Aslan doldurduğu mavilerin akmamasını engelleyemiyordu. Başını sağa sola salladı. "Sen bile inanmıyorsun temiz olduğuma."

Kaya sertçe yutkunarak baktı dostuna. Bir elini ona uzatarak kolunu tutmak istemişti lakin Aslan bir adım geri çekildi. "Dokunma!"

Aslan kurtulması zor bir krizin eşiğindeydi. Eskiden yaşadıkları bir bir önüne gelirken kendisini kontrol etmekte zorlanıyordu.

Kaya iki elini havaya kaldırarak bir adım geri çekildi. "Tamam, bak dokunmuyorum. Şimdi lütfen sakinleş. Bizim için, kendin için, Çiçek için..."

Aslan, Çiçeğin adını duymasıyla ne zaman salladığı başını durdurdu. "Çiçek..." Fısıltılı sesi Kaya'ya ulaştığında "Evet dostum Çiçek. O seni böyle görsün ister misin?"

Aslan bu defa bir kez hızlıca başını salladı. "Hayır, hayır görmesin üzülür..."

Kaya onaylayarak başını salladı. Buruk bir gülümseme kondurdu dudaklarına. "Evet üzülür. O üzülürse sende üzülürsün değil mi?" Aslan'ın başını sallamasıyla rahat bir nefes verdi. Nerdeyse kriz geçirecek olan arkadaşı son anda kurtulmuştu.

🌺

Asel kendisini garip hislerden alamıyordu. Neden bilmiyordu ama o dudakların dokunuşu bile kendisini kötü hissetmesini sağlamıştı. Sanki bir ihanetin yoluna girecekmiş gibi hissetmişti. Bu hissi sevmemişti.

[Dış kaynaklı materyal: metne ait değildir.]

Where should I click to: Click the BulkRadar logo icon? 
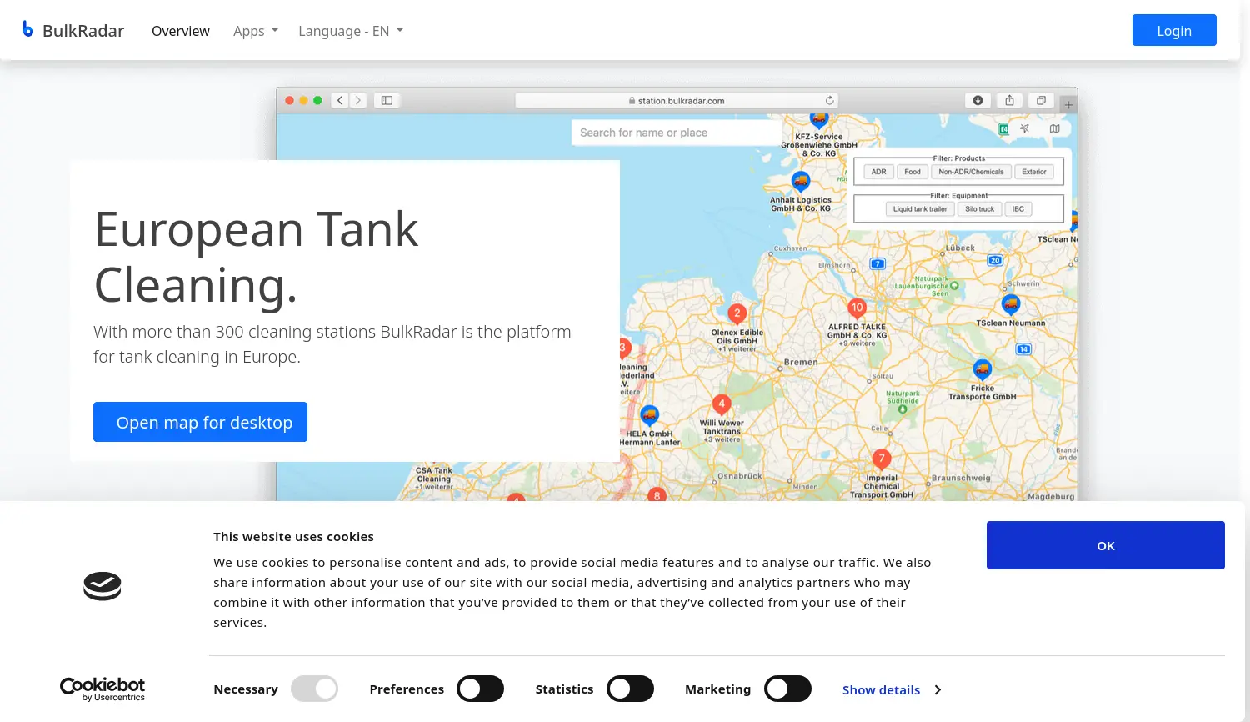[28, 28]
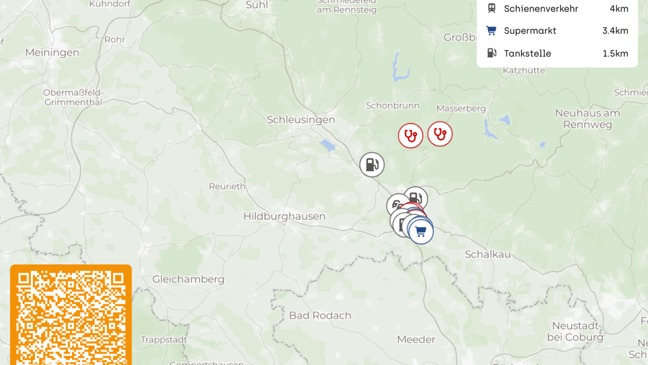The height and width of the screenshot is (365, 648).
Task: Select the Tankstelle legend entry
Action: click(x=557, y=53)
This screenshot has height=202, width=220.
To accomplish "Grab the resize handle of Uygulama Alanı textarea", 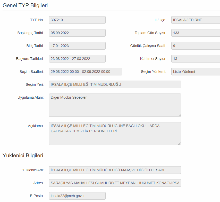I will tap(179, 115).
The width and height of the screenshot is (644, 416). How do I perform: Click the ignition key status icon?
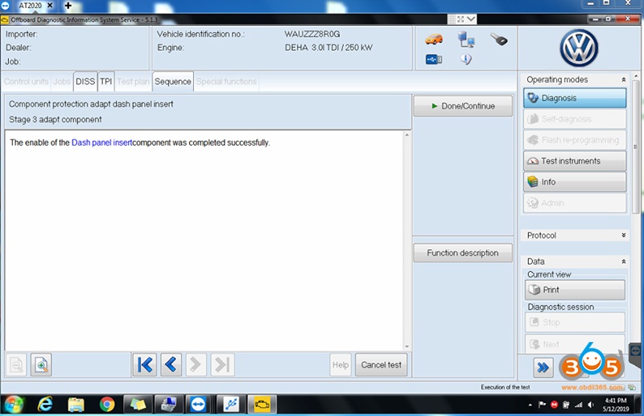(499, 39)
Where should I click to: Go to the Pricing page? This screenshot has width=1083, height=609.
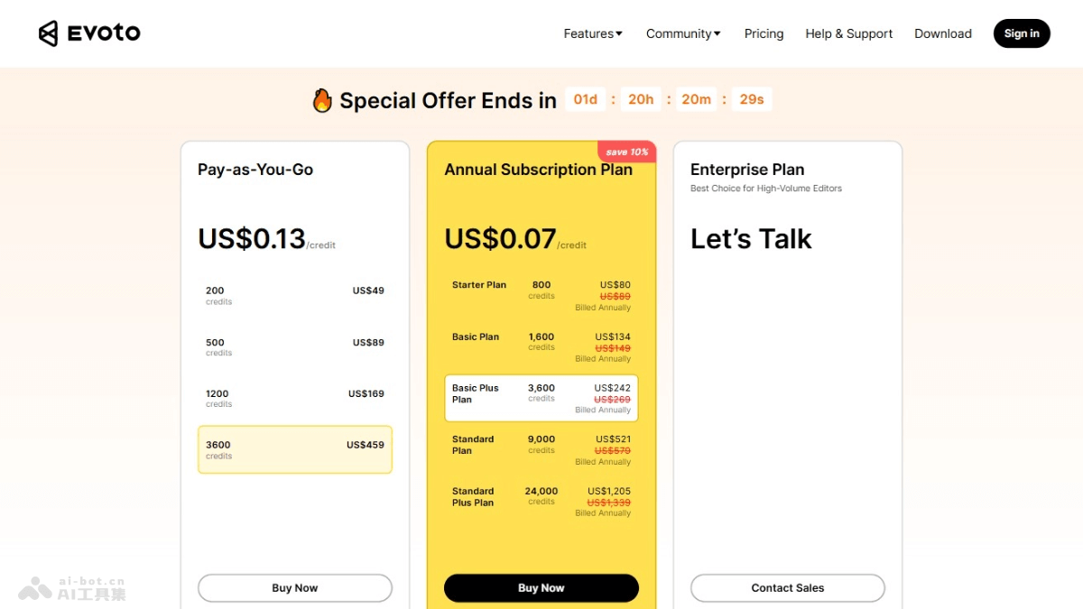pyautogui.click(x=764, y=33)
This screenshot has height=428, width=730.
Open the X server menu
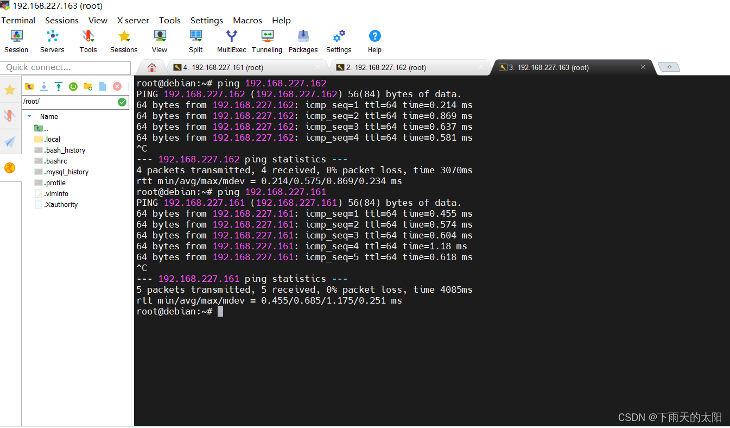[x=133, y=20]
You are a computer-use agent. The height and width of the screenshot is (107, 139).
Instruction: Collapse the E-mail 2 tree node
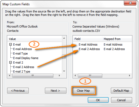[x=10, y=63]
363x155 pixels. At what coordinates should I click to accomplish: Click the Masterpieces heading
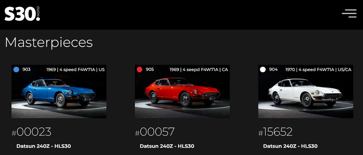49,43

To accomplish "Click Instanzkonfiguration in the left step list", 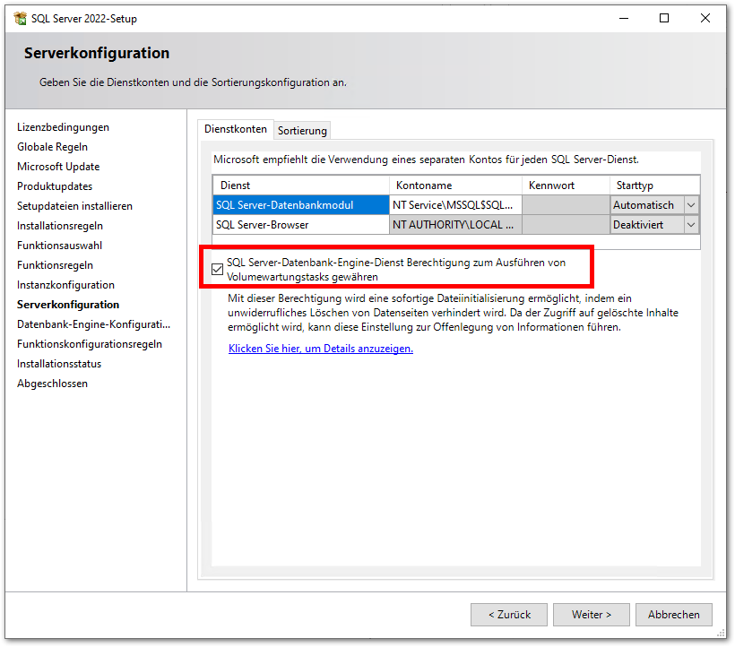I will (x=65, y=285).
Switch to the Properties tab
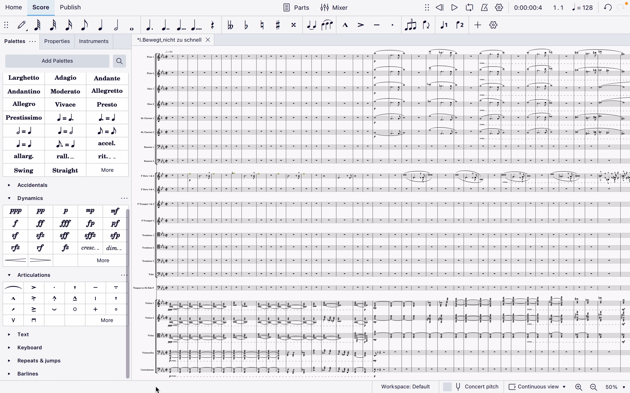Image resolution: width=630 pixels, height=393 pixels. (x=57, y=41)
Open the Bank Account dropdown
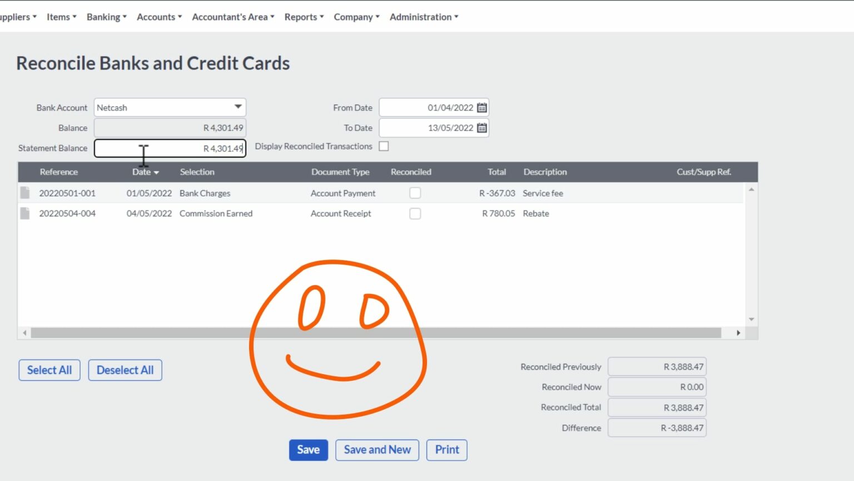 (238, 107)
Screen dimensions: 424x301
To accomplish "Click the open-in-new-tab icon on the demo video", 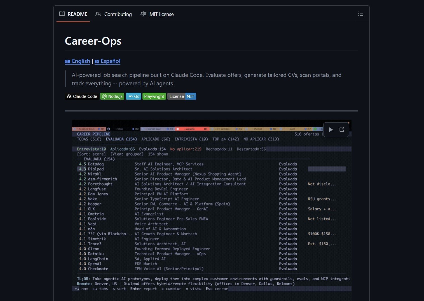I will (342, 129).
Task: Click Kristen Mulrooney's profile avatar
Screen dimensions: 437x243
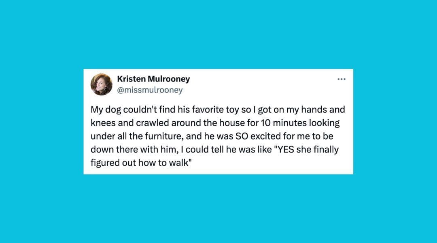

Şermin kocasının kanatları altından çıkarak genç kadına yöneldi. "Canım gel bir lavaboya gidelim istersen? Hem senin içinde iyi olur. Yüzün gözün solmuş." Kısa sürede sevdiği bu kadının iyi olmasını istemişti. Kendisi o anlarda evde olmadığından bir sorun yoktu lakin genç kadın kötü etkilenmişti anlaşılan.

Asel usulca başını salladığında kapı aniden açıldı. İçeriye giren albaya kaydı gözler. Albay ise kimseyi takmadan genç kadının yanına giderek sarıldı. "Çok korktum kızım..."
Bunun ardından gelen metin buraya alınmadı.